Black Panther bercerita tentang seorang putra mahkota Suku Wakanda di Afrika bernama T’Challa, yang ditinggal mati oleh ayahnya, Raja T’Chaka, saat menghadiri konferensi perdamaian dunia yang diceritakan di film Captain America: Civil War. Diperankan oleh Chadwick Boseman (T’Challa) dan Lupita Nyong’o (Nakia), Suku Wakanda di dalam film ini diceritakan sebagai suku pertanian miskin yang tidak melakukan hubungan ekonomi dengan wilayah lain, namun nyatanya semua itu hanyalah kedok untuk menutupi keadaan Wakanda yang sebenarnya memiliki peradaban yang maju dengan teknologi di luar nalar. Gedung-gedung pencakar langit yang berkelap-kelip, kereta dan mobil terbang, pesawat yang bisa menghilang, teknik pengobatan regenerasi sel cepat, serta pakaian adat yang tahan peluru, berhasil divisualisasikan secara elegan dan futuristik dalam film ini. Semua kemajuan tersebut berasal dari sebuah batu meteorit sebesar gunung—bernama Vibranium—yang jatuh ke Benua Afrika jutaan tahun yang lalu. Kemudian ketika generasi pertama manusia purba menemukannya, mereka membentuk peradaban di sekeliling Vibranium dan menjadi leluhur Suku Wakanda. Suku Wakanda yang khawatir dengan potensi konflik yang muncul dari sumber daya tersebut membuat mereka memilih menyembunyikan identitasnya dan tidak berhubungan dengan wilayah lain selama ribuan tahun.

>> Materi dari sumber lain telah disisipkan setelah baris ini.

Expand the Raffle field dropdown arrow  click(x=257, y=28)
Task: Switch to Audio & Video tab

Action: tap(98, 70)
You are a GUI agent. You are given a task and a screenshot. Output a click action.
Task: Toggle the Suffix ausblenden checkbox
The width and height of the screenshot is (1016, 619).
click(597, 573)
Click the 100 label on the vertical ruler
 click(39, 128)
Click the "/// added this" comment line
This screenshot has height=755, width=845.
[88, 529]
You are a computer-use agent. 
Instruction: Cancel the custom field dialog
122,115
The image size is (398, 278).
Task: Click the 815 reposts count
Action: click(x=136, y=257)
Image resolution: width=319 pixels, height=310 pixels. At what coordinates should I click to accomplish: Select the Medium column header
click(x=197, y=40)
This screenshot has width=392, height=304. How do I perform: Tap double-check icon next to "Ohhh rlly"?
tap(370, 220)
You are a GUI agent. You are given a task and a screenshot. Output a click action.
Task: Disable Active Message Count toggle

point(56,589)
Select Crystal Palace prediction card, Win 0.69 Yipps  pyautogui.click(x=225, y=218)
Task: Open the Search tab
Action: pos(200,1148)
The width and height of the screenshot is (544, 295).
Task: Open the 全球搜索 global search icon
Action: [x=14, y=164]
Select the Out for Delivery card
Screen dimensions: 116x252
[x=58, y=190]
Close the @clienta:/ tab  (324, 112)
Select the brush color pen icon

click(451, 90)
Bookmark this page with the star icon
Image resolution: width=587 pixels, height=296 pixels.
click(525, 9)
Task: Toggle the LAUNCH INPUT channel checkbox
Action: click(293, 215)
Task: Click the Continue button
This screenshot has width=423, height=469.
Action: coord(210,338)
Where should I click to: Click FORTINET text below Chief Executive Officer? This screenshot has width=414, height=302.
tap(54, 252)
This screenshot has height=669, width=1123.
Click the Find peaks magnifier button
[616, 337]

Isu yang diangkat dalam film ini menarik untuk dicermati. Suku Wakanda bisa dibilang melakukan kebijakan proteksionisme yang ekstrim. Dalam konteks film ini, Wakanda tidak hanya menolak perdagangan internasional, tetapi juga menolak bersosialisasi dengan bangsa lain. Bisa dibilang mereka melakukan isolasi diri. Bahkan, demi merahasiakan sumber kesejahteraan mereka, Raja T’Chaka siap menghukum warganya yang mungkin akan membocorkan rahasia tersebut. Namun di sisi lain, film ini juga menyampaikan bahwa kebijakan proteksi tidak selalu salah untuk dilakukan terutama mengingat tanggung jawab seorang pemimpin untuk menjaga keamanan serta kesejahteraan rakyatnya. Bahkan sesungguhnya sang raja secara tidak langsung ikut menjaga keamanan dunia dari ancaman perang yang mungkin bisa terjadi. Karena energi dari Vibranium tidak hanya dapat digunakan untuk kebaikan dan ilmu pengetahuan, tetapi juga dapat disalahgunakan menjadi senjata pemusnah massal (mass weapon destruction) yang sangat berbahaya. Terbukti dengan adanya sosok Ulysses Klaue (Andy Serkis) yang terkenal sebagai pencuri Vibranium dan menjualnya kepada pihak-pihak yang ingin menggunakannya sebagai senjata.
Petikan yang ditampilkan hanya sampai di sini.